What needs to be done – Print the lines from the one containing "Identify the location of item" through the one containing "This screenshot has height=840, width=1422.", reproducing them word for word.

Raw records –

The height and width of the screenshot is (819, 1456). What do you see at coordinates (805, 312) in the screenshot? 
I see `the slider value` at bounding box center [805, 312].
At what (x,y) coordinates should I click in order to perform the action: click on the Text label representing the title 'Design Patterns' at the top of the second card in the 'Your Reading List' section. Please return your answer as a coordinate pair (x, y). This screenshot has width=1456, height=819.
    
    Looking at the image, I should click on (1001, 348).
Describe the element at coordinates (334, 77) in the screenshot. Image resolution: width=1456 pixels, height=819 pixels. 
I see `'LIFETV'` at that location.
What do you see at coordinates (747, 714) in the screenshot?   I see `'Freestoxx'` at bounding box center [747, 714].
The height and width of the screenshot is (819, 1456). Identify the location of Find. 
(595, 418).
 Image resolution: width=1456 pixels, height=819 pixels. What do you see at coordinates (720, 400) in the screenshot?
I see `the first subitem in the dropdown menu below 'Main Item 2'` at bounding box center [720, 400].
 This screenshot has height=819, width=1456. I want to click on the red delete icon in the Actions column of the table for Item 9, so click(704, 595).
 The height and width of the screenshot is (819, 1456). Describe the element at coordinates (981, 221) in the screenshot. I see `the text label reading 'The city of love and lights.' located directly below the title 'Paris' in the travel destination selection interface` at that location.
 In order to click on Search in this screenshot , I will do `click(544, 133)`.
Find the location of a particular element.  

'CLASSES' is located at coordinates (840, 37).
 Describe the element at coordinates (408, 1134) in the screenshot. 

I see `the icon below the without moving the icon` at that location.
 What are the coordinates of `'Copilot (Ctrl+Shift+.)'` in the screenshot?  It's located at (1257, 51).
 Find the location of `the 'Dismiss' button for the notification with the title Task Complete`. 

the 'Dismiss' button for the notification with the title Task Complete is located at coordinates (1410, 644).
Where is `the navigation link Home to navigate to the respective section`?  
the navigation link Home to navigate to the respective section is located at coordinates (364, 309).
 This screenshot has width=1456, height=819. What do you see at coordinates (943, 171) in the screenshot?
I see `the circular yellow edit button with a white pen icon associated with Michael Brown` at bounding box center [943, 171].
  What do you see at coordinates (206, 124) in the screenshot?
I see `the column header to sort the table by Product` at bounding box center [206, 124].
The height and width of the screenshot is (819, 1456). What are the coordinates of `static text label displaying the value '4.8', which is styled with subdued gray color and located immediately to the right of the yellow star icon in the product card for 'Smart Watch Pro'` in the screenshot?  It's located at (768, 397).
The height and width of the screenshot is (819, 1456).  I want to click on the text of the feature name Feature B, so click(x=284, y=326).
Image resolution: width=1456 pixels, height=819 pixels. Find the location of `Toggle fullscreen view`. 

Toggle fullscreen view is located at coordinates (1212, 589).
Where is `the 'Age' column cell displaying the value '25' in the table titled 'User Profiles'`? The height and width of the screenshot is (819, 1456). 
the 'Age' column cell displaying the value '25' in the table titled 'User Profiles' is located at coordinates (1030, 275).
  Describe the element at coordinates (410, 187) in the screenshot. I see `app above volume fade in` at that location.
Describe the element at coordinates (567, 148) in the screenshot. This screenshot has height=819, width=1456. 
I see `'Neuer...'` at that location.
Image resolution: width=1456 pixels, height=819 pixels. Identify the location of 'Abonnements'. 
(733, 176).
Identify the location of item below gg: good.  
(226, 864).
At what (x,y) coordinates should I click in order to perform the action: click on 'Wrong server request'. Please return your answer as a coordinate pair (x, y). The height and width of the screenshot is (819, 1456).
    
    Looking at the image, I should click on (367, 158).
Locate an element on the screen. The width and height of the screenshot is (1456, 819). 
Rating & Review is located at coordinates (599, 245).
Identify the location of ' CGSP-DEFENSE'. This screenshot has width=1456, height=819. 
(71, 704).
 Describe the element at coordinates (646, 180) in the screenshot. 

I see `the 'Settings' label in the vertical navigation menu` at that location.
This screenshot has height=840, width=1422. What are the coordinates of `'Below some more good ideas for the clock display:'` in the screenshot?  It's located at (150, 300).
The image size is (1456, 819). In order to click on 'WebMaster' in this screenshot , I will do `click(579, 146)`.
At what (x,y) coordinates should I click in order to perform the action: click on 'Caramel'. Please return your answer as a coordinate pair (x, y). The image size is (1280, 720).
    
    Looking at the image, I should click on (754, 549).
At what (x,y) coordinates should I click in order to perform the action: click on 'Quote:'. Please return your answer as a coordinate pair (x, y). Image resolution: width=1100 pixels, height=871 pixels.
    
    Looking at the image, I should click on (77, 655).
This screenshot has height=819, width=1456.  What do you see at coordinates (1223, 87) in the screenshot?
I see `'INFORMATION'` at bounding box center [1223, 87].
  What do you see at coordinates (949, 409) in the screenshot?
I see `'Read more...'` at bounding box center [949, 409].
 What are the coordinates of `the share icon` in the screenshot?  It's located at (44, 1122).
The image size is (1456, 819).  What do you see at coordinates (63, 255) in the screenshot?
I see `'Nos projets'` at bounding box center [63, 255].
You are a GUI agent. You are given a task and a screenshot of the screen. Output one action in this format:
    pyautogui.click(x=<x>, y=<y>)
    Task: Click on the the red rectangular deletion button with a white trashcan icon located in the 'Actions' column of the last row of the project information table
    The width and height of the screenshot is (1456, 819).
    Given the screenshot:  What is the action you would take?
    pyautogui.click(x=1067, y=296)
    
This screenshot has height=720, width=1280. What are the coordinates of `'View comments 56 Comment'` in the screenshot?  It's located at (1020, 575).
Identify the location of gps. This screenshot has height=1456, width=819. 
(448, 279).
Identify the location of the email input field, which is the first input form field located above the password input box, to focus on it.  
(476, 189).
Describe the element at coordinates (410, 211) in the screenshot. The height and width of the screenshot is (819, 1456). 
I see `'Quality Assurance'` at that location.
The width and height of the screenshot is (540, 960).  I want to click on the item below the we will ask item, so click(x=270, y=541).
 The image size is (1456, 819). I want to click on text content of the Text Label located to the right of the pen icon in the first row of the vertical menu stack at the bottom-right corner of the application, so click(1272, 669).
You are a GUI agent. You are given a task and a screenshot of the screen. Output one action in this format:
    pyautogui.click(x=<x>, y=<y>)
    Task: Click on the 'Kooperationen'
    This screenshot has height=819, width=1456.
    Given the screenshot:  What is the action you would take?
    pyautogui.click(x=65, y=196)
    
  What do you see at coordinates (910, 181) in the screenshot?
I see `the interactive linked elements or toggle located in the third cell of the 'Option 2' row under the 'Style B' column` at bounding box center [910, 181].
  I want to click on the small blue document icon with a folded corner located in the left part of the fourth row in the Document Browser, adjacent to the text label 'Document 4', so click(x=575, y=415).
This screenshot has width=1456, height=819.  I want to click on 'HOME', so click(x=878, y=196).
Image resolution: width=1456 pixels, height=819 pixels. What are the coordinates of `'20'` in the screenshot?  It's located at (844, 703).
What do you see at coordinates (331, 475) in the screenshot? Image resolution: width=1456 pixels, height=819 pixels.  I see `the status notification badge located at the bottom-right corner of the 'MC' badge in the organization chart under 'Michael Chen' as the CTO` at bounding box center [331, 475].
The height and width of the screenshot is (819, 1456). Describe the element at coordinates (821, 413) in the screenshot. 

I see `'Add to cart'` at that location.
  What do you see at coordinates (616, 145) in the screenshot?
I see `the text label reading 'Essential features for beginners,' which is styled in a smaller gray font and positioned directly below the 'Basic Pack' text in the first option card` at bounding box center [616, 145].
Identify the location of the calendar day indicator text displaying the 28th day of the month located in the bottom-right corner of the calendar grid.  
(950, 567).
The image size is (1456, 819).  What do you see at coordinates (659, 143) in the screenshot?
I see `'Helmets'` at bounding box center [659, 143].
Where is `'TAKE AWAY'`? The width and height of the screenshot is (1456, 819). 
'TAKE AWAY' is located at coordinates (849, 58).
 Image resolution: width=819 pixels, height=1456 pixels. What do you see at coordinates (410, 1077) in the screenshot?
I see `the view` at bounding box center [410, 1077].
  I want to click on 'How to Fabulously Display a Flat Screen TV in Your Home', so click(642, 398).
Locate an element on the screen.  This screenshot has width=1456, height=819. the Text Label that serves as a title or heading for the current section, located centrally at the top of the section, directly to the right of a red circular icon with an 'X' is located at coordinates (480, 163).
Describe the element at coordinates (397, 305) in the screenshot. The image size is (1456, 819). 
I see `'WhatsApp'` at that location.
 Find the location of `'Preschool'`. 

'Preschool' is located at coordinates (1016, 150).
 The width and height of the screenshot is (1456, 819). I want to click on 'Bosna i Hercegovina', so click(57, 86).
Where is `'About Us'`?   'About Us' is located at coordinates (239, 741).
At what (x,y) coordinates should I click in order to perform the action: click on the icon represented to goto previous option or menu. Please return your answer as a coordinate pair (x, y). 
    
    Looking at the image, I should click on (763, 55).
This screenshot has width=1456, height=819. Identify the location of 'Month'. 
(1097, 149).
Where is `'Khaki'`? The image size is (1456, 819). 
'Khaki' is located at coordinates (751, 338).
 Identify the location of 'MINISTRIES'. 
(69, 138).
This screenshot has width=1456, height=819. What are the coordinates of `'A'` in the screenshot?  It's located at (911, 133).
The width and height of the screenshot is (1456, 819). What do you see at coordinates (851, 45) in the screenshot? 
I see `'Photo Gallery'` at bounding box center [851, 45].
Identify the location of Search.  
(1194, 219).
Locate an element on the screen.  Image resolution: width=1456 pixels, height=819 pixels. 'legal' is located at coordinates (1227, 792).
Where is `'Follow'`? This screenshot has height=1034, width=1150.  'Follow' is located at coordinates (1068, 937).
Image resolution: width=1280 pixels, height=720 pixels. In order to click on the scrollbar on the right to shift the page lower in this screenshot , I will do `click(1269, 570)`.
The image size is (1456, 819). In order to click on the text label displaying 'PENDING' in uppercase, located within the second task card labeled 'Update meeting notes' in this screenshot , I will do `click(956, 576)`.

Answer to the task –
Identify the location of item below gg: good.  
(226, 864).
At what (x,y) coordinates should I click in order to perform the action: click on 'Wrong server request'. Please return your answer as a coordinate pair (x, y). The height and width of the screenshot is (819, 1456).
    
    Looking at the image, I should click on (367, 158).
Locate an element on the screen. The width and height of the screenshot is (1456, 819). 
Rating & Review is located at coordinates (599, 245).
Identify the location of ' CGSP-DEFENSE'. This screenshot has width=1456, height=819. 
(71, 704).
 Describe the element at coordinates (646, 180) in the screenshot. 

I see `the 'Settings' label in the vertical navigation menu` at that location.
This screenshot has height=840, width=1422. What are the coordinates of `'Below some more good ideas for the clock display:'` in the screenshot?  It's located at (150, 300).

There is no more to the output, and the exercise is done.